Il s’agit notamment de modifier l’hypothèse principale testée après avoir pris connaissance des résultats réels ou de modifier les tests statistiques, les données ou les deux jusqu’à ce qu’un résultat statistiquement significatif soit trouvé. De telles pratiques sont courantes.

Même les grands essais cliniques contrôlés et randomisés publiés dans les principales revues médicales sont concernés (voir compare-trials.org) – bien que les plans de recherche soient spécifiés et enregistrés avant le début de l’essai.

Il est rare que les chercheurs respectent exactement les plans (environ 15 % le font). Au contraire, ils suppriment souvent les résultats prévus enregistrés (qui sont vraisemblablement négatifs) et ajoutent des résultats non enregistrés (qui sont vraisemblablement positifs).

Publier ou périr

Il n’est pas nécessaire de chercher bien loin pour découvrir la cause fondamentale des pratiques problématiques qui caractérisent de nombreuses sciences. Le mantra “publier ou périr ” dit tout.

La progression académique est entravée par l’absence de publication dans les revues contrôlées par les pairs, alors qu’elle est favorisée par la publication fréquente de résultats de recherche, presque toujours positifs. Ce type de sélection compétitive vous semble-t-il familier ?

Il s’agit d’une forme de sélection naturelle culturelle – naturelle, dans la mesure où elle est ancrée dans la culture scientifique moderne, et sélective dans la mesure où seuls les survivants progressent. Les parallèles entre la sélection naturelle biologique et la sélection liée à la culture sont acceptés depuis longtemps. Charles Darwin a même décrit son rôle dans le développement du langage dans son ouvrage The Descent of Man (1871).

En termes clairs, le taux de publication varie selon les scientifiques. Les scientifiques qui publient à un rythme élevé sont préférentiellement sélectionnés pour des postes et des promotions. Ces scientifiques ont des “enfants” qui créent de nouveaux laboratoires et poursuivent les pratiques de publication de leurs parents.

La bonne science en souffre

Dans une autre étude publiée en mai, des chercheurs ont modélisé les interactions intuitives mais complexes entre la pression et les efforts déployés pour publier de nouveaux résultats et la nécessité de les reproduire pour mettre la main sur de véritables découvertes. Il s’agit d’une simulation bien argumentée du fonctionnement et de la culture de la science moderne.

Les auteurs concluent également qu’il existe une sélection naturelle pour les mauvaises pratiques scientifiques en raison des incitations qui récompensent simplement la “quantité de publications” :

Une recherche scrupuleuse sur des problèmes difficiles peut nécessiter des années de travail intense avant de donner des résultats cohérents et publiables. Si l’on favorise un travail plus superficiel générant davantage de publications, les chercheurs intéressés par la recherche de questions complexes risquent de se retrouver sans emploi, peut-être au détriment de la communauté scientifique dans son ensemble.

Les auteurs rappellent également la faible puissance de nombreuses études pour trouver un phénomène s’il existe vraiment.
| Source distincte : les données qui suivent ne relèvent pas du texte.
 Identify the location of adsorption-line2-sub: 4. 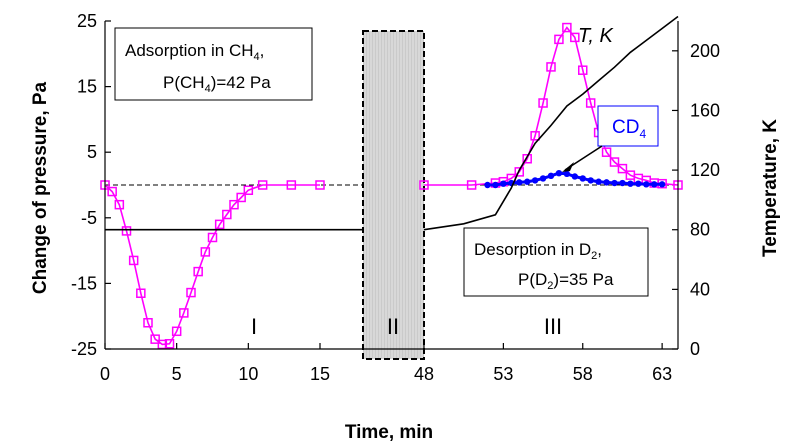
(208, 89). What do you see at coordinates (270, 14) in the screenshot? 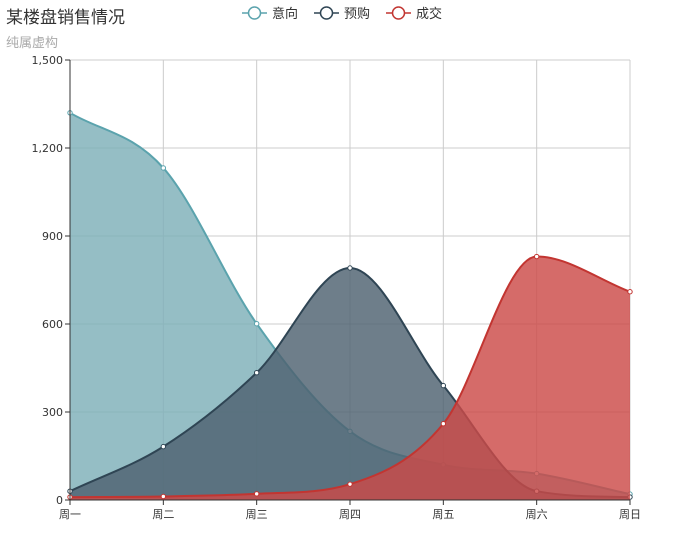
I see `legend-item: 意向` at bounding box center [270, 14].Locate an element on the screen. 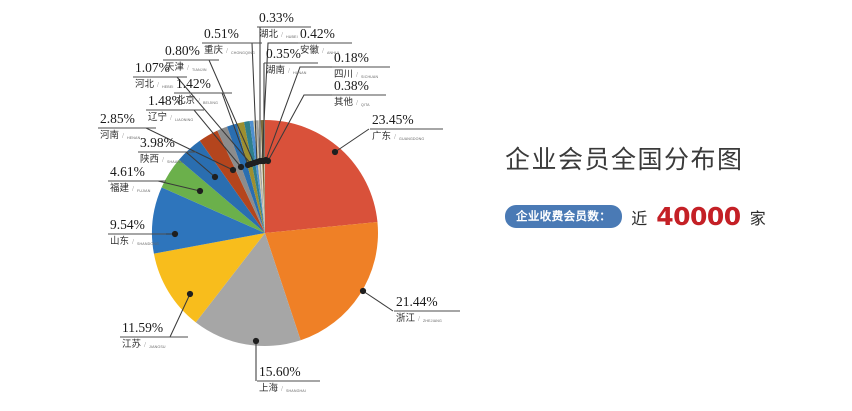 The image size is (852, 411). slice-name-guangdong: 广东 is located at coordinates (382, 136).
Malgré les appels lancés pour augmenter la puissance statistique, par exemple en recueillant davantage d’observations, celle-ci est restée constamment faible au cours des 50 dernières années.
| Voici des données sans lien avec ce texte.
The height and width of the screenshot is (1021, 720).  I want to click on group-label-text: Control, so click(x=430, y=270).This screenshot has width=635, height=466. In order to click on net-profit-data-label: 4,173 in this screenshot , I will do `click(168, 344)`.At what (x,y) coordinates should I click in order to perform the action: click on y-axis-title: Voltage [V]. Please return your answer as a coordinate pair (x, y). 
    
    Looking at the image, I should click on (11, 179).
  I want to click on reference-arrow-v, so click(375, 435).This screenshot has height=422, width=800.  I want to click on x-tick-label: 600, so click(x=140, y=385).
Dans certains domaines, elle n’est en moyenne que de 20 à 30 %. La sélection académique naturelle a favorisé la publication d’un résultat plutôt que la production de nouvelles connaissances.

L’impact de la sélection darwinienne parmi les scientifiques est amplifié lorsque le soutien gouvernemental à la science est faible, que la croissance de la littérature scientifique se poursuit sans relâche et que les universités produisent un nombre croissant de docteurs en sciences.

Nous avons une vision idéalisée selon laquelle la science est rarement faillible, en particulier la biologie et la médecine. Pourtant, de nombreux domaines sont remplis de publications d’études de faible puissance, dont la majorité sont peut-être erronées.

Ce problème exige une action de la part des scientifiques, de leurs enseignants, de leurs institutions et des gouvernements. Nous ne renverserons pas la sélection naturelle, mais nous devons mettre en place des pressions de sélection pour obtenir la bonne réponse plutôt que la simple publication.